Strangely and refreshingly, "Mixed Doubles" transcends the inherent limitations of its genre. The pincer-sharp dialogues written by Anurag Kashyap and a handful of believable actors, who seem to understand the inner world of their urbane characters, help to create a sense of lived in reality in this brief film about giggly grief.

Director Rajat Kapoor, who made the quirky "Raghu Romeo", seems to revel in the realm of the goofy. His 'hero' is a working-class bore Sunil, played with acute fidelity by Ranvir Shorey, who wants a bit of the swing-thing in his dry life.

When he suggests wife swapping to his devoted simple and straight-faced wife Malti, played by Konkona Sensharma, she naturally blows her top at her husband's unnatural urges.

Maybe the lady hasn't seen Abbas-Mustan's "Ajnabee" - the only other Indian film about spouse swapping.

The scenes of domestic disharmony are done with remarkable grace.
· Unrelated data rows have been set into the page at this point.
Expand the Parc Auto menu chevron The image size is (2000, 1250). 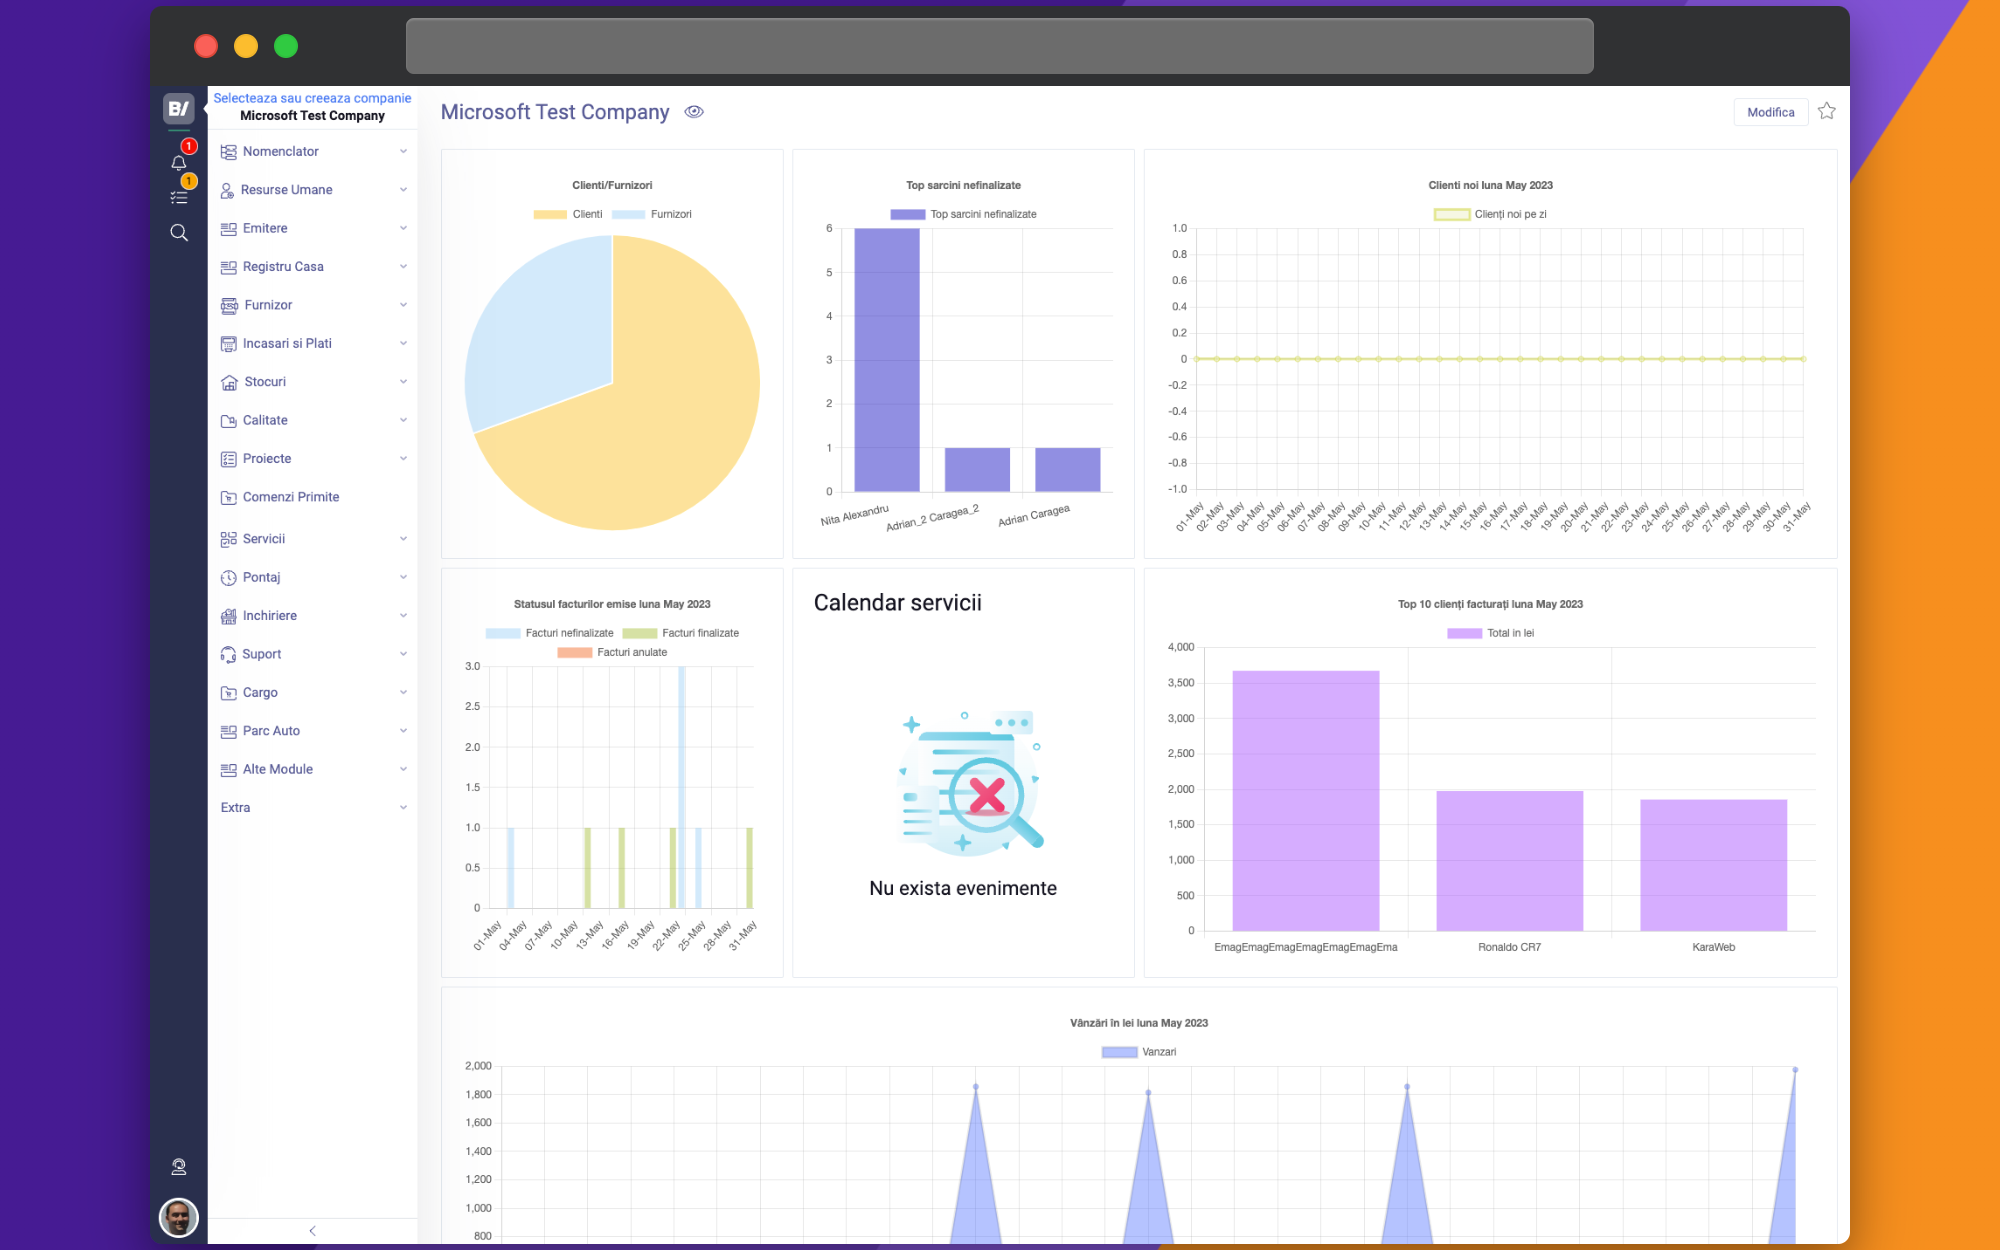point(403,731)
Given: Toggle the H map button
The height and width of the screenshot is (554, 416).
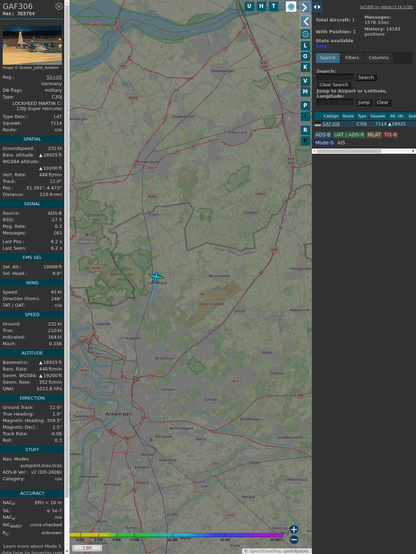Looking at the screenshot, I should pos(261,6).
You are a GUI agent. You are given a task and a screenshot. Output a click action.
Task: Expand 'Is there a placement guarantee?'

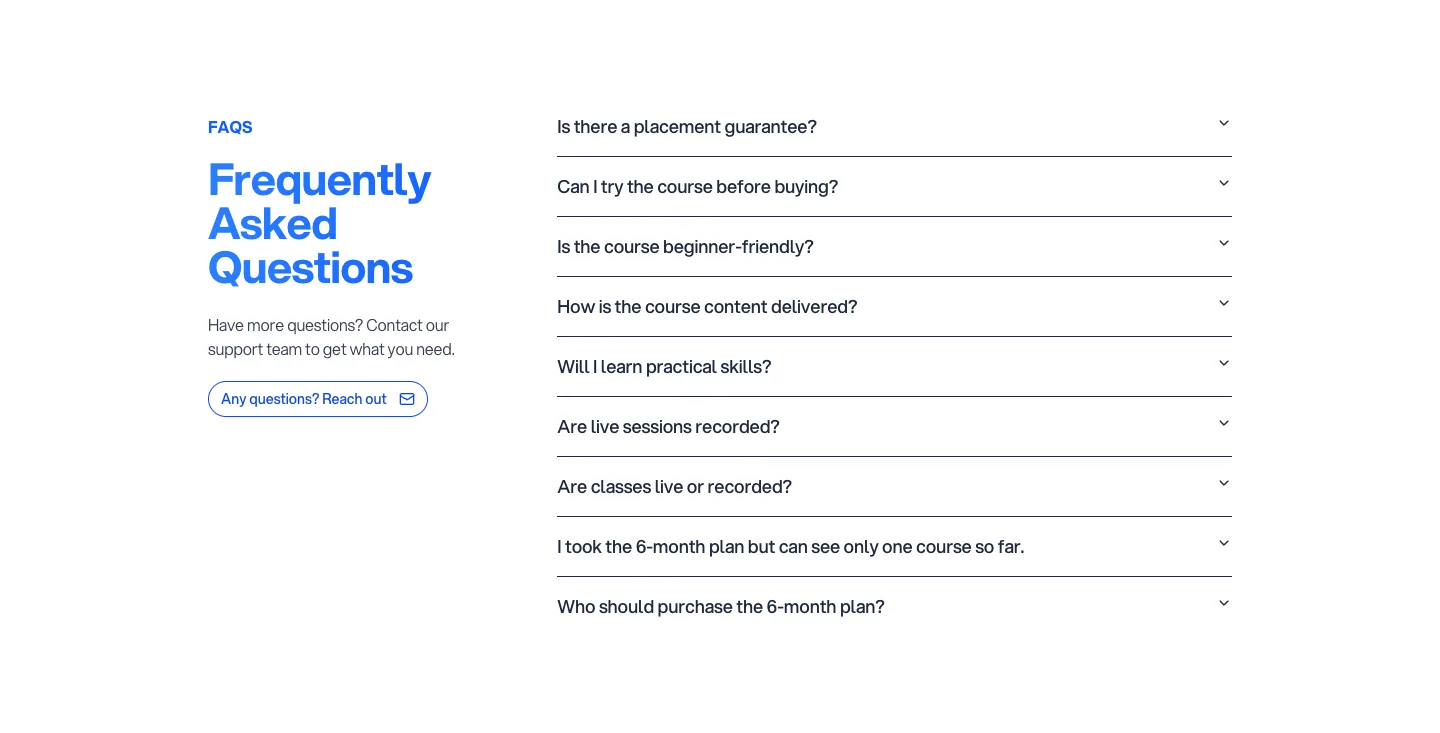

The space between the main door and the washing machine in the apartment is used as a domain of distending domesticity.

Konkona looks so much at home washing her screen-husband's dishes that she reminds one of Tanuja in Basu Bhattacharya's memorable domestic drama "Anubhav".

All the years that divide "Anubhav" from "Mixed Doubles" are washed away as we watch Shorey and Sensharma's sassy shindig. Specially well written and performed are the office-canteen scenes where actor Vinay Pathak does a splendid breakdown act after his wife leaves him. These small-time actors... I tell you! They sometimes take your breath away.

And watch out for Naseeruddin Shah's little cute cameo as Konkona's fey dad. He is rather silly and in keeping with the film's prevalent mood.

The theme of marital boredom is tackled with deft humour. Scenes where Sunil and Malti meet up with spouse-swappers, Vinod (Rajat Kapoor) and Kalpana (Koel Puri), convey a certain edge of hysterical outrageousness while remaining within the boundaries of a bridled narration.

Rafey Mahmood's camera is an ally in the marital alliance. 

The beauty of watching this slight, slender but svelte satire on spousal friction is that it creates an aura of tragic inevitability within its ostensibly flippant view of sexual mores. That a married urban man, no matter how intellectually incapacitated, would actually want his wife to sleep with another man just to create excitement in the marriage is sad enough. That he should spend the swapping night exchanging silly game ideas with his borrowed partner (Koel Puri) is worse.

No one has sex during the swap. That's the punchline. Now can we get back to the normal domestic tenor in the marital scheme?